AVAILABLE RECORDS.
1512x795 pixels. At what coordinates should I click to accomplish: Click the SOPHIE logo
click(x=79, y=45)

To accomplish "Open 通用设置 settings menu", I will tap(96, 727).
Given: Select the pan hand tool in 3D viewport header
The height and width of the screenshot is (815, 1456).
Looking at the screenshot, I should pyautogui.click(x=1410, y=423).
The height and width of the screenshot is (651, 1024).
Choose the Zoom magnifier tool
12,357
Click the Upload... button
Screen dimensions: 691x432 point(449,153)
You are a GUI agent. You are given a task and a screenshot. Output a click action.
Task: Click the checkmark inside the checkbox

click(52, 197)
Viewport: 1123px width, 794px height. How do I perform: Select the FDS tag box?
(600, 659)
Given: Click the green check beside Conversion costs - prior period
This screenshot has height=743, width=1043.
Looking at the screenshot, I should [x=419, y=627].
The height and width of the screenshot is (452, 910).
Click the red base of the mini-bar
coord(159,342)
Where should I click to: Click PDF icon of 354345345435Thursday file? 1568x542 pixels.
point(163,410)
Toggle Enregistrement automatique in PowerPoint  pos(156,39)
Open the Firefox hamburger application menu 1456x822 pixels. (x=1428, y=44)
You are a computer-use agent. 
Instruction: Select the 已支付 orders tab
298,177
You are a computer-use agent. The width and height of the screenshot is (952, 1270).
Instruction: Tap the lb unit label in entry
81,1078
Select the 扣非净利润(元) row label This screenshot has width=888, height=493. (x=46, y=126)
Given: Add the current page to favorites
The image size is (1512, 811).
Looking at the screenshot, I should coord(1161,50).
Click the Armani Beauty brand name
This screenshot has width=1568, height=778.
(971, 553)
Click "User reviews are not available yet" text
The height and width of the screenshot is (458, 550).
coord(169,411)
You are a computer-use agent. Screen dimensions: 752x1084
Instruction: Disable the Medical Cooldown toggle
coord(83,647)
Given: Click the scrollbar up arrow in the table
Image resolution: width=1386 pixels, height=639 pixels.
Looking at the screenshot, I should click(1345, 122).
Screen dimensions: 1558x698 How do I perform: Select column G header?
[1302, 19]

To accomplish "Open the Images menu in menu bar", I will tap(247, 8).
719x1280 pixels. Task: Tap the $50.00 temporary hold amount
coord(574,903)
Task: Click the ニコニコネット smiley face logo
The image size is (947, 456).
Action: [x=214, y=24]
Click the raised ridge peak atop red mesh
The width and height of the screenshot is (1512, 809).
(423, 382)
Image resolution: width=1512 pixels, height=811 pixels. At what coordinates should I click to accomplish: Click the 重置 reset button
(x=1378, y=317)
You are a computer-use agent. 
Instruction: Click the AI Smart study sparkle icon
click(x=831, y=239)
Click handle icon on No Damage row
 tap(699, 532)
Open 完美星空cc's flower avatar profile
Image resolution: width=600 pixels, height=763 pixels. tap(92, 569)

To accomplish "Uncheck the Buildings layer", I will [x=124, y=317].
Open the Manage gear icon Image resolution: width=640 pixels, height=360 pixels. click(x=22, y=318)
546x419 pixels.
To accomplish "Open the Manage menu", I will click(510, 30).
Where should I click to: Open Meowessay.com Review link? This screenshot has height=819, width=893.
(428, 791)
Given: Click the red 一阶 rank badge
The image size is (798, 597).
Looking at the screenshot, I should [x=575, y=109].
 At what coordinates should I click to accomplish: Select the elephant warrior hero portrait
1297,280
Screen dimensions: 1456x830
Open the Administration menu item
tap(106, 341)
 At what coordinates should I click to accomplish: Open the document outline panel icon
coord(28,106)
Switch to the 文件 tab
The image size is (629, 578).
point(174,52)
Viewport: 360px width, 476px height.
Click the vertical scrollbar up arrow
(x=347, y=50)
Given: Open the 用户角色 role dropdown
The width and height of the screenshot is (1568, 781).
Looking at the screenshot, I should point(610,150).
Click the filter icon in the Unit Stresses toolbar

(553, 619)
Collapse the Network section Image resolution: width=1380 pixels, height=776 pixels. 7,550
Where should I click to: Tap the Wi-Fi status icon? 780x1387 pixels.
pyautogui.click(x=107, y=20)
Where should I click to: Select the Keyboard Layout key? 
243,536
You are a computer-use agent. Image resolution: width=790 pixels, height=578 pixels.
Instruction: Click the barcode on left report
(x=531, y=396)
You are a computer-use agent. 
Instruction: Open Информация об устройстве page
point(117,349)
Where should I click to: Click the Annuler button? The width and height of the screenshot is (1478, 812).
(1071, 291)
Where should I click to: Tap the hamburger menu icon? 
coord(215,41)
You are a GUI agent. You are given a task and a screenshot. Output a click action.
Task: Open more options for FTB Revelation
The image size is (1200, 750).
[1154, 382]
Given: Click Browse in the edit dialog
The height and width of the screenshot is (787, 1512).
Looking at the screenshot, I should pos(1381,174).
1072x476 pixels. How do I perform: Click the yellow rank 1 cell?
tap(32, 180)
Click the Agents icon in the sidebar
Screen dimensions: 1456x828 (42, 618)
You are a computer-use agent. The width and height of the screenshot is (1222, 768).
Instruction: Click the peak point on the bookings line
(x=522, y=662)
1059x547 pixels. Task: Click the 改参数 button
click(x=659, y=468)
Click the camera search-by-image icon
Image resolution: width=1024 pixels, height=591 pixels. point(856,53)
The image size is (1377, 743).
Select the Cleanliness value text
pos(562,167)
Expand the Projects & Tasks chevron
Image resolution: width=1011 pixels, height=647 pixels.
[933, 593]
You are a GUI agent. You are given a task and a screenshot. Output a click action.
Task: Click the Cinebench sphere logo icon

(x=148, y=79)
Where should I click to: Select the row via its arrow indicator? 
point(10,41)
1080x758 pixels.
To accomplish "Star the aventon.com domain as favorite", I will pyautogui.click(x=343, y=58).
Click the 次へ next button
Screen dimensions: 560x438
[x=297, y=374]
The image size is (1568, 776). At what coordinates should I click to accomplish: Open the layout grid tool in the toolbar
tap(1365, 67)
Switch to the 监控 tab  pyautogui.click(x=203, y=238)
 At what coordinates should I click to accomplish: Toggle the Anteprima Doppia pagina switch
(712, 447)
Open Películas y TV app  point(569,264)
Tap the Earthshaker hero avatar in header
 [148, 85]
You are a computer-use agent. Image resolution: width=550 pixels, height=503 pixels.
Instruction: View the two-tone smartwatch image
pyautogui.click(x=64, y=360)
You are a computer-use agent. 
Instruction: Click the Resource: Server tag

PROBLEM STATEMENT. Update the entries from the line with "Click the camera search-by-image icon" through the end of the entries, replacing "computer-use agent" with "screen assistant" and keeping everything else the same. Return only those lines.

OUTPUT.
Click the camera search-by-image icon
Image resolution: width=1024 pixels, height=591 pixels. point(856,53)
The image size is (1377, 743).
Select the Cleanliness value text
pos(562,167)
Expand the Projects & Tasks chevron
Image resolution: width=1011 pixels, height=647 pixels.
[933, 593]
You are a GUI agent. You are given a task and a screenshot. Output a click action.
Task: Click the Cinebench sphere logo icon

(x=148, y=79)
Where should I click to: Select the row via its arrow indicator? 
point(10,41)
1080x758 pixels.
To accomplish "Star the aventon.com domain as favorite", I will pyautogui.click(x=343, y=58).
Click the 次へ next button
Screen dimensions: 560x438
[x=297, y=374]
The image size is (1568, 776). At what coordinates should I click to accomplish: Open the layout grid tool in the toolbar
tap(1365, 67)
Switch to the 监控 tab  pyautogui.click(x=203, y=238)
 At what coordinates should I click to accomplish: Toggle the Anteprima Doppia pagina switch
(712, 447)
Open Películas y TV app  point(569,264)
Tap the Earthshaker hero avatar in header
 [148, 85]
You are a screen assistant. Image resolution: width=550 pixels, height=503 pixels.
Instruction: View the two-tone smartwatch image
pyautogui.click(x=64, y=360)
You are a screen assistant. 
Instruction: Click the Resource: Server tag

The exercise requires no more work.